Problem to solve:
Whenever a line in the entries below contains "computer", copy that line.

Collected data entries:
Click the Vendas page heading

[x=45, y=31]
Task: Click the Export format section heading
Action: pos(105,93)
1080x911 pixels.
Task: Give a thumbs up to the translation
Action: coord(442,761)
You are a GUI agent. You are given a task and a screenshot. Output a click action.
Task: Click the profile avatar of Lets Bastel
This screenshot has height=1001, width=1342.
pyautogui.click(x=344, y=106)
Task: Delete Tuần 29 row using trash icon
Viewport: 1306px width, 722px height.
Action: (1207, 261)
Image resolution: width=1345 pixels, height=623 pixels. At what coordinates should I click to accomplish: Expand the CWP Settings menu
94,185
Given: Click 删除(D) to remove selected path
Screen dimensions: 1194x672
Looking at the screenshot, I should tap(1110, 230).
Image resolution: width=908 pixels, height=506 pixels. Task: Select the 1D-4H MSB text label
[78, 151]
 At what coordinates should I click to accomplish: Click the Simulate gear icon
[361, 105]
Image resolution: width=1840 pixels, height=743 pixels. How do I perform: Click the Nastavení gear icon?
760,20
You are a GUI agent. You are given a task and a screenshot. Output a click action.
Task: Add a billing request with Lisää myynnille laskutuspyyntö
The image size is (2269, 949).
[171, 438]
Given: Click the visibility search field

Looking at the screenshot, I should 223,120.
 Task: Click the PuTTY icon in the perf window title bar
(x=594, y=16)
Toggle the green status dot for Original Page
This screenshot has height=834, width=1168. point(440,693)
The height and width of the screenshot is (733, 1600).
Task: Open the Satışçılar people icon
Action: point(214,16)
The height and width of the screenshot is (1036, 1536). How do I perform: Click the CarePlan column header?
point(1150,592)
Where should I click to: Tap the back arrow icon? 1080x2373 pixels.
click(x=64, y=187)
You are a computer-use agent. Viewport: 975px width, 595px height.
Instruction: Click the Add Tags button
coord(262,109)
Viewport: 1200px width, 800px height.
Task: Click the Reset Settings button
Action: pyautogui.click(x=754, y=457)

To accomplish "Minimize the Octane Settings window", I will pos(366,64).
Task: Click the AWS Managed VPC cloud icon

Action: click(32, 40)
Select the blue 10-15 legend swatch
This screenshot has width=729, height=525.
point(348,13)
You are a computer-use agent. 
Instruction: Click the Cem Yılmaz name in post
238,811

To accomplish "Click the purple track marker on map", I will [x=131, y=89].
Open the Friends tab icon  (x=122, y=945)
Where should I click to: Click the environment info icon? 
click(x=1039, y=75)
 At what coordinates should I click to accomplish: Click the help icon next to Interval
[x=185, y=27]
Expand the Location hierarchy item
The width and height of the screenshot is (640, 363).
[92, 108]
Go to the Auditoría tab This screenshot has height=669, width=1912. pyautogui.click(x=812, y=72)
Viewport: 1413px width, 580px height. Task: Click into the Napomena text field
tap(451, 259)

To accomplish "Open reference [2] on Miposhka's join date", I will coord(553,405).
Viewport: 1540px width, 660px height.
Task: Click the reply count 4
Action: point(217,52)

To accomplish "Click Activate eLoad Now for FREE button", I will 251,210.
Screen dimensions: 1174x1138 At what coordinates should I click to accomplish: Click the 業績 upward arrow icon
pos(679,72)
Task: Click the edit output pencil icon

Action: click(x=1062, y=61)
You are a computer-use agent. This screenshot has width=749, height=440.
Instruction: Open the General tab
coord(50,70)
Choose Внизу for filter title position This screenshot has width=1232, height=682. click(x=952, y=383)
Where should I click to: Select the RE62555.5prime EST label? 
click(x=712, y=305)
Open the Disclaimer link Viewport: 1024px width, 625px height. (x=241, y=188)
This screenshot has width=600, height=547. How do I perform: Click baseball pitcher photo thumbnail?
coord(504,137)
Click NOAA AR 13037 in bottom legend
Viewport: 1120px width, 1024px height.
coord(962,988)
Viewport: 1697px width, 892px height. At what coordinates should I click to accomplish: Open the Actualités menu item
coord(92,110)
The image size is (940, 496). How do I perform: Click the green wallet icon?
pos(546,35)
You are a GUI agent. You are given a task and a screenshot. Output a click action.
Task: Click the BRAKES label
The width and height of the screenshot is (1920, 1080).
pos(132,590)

Worked solution:
You are a computer-use agent. Viewport: 975px width, 595px height.
You are a computer-use agent. 
You are a computer-use agent. This screenshot has width=749, height=440.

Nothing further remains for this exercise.